Return only what runs from the line containing "Toggle the Tag generation checkbox" through the last line of the entries below, exactly, omitting pictures.
** Data provided follows **
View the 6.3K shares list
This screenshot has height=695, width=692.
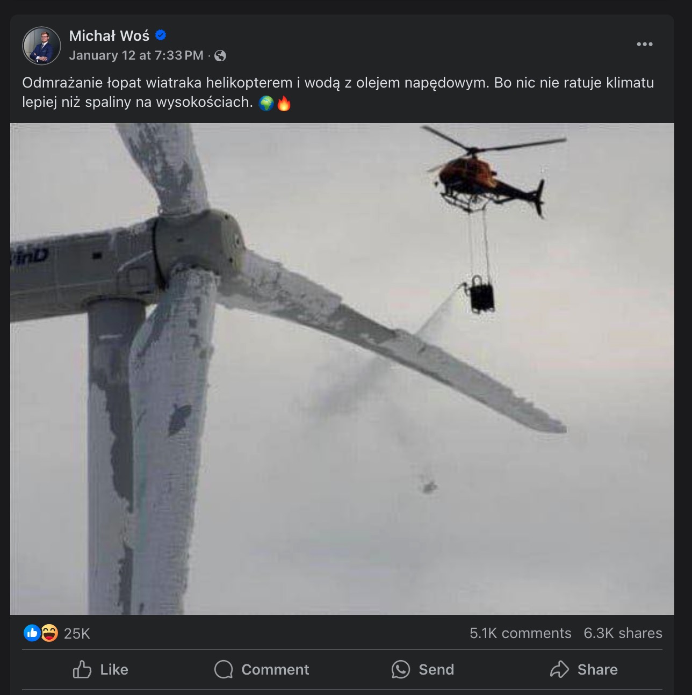coord(623,633)
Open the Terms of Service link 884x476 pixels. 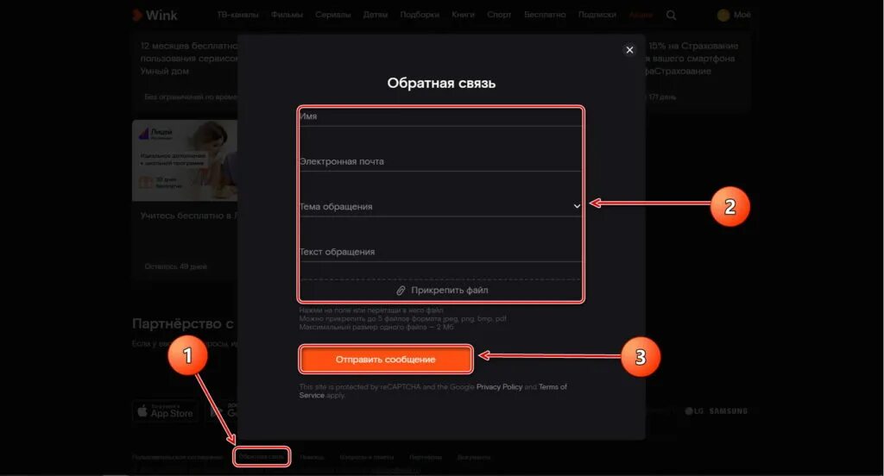433,391
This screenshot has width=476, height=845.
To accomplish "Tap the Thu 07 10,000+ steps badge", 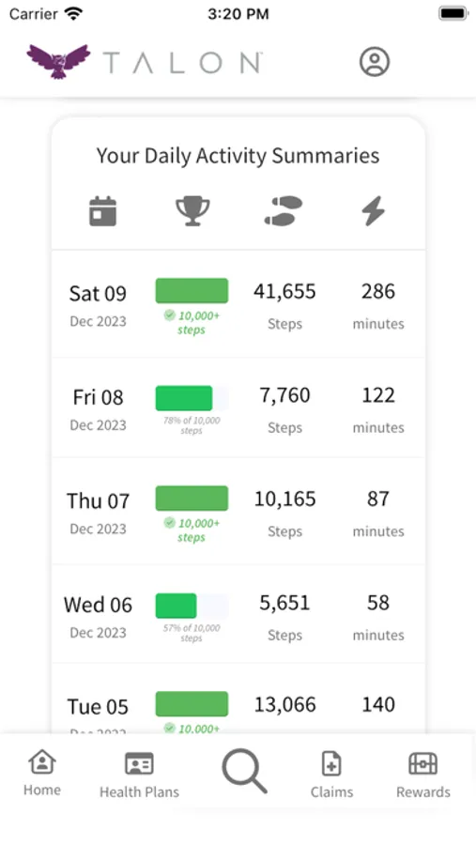I will coord(192,530).
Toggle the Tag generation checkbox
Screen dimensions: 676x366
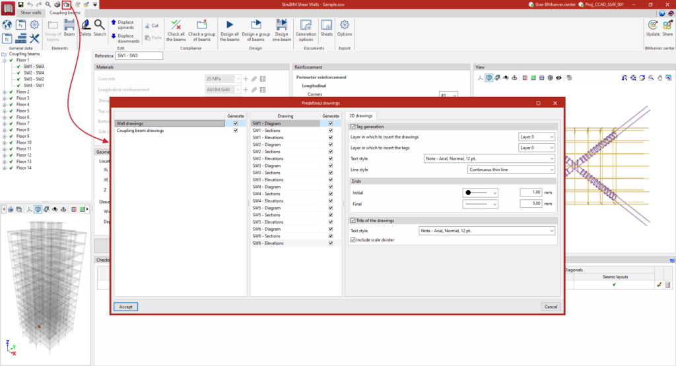(x=353, y=127)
** End of Data provided **
§ **Result of the exercise**
Toggle the Tag generation checkbox
Screen dimensions: 676x366
(x=353, y=127)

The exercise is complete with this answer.